Work task:
Give the count of lines in the records below that contain "pixels", with no other words.

___ Dataset extract

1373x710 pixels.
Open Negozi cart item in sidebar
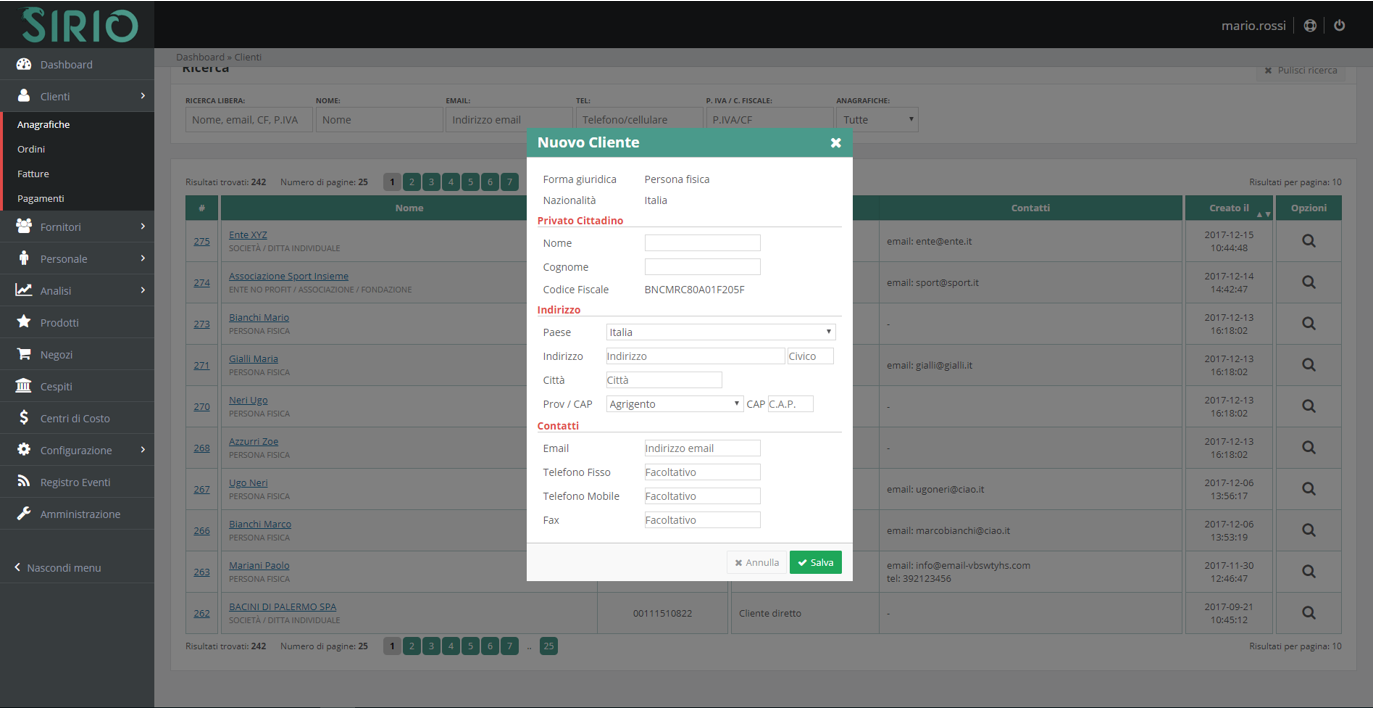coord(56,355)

______
___ Dataset extract

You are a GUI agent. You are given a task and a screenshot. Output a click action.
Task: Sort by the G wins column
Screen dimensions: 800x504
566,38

______
___ Dataset extract

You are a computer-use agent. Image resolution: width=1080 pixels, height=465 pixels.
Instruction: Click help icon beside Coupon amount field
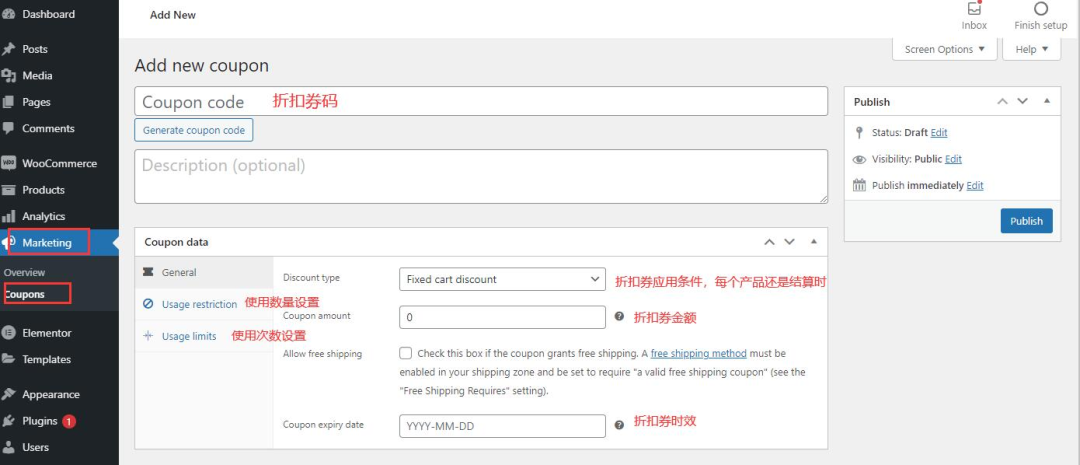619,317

______

Exercise answer:
2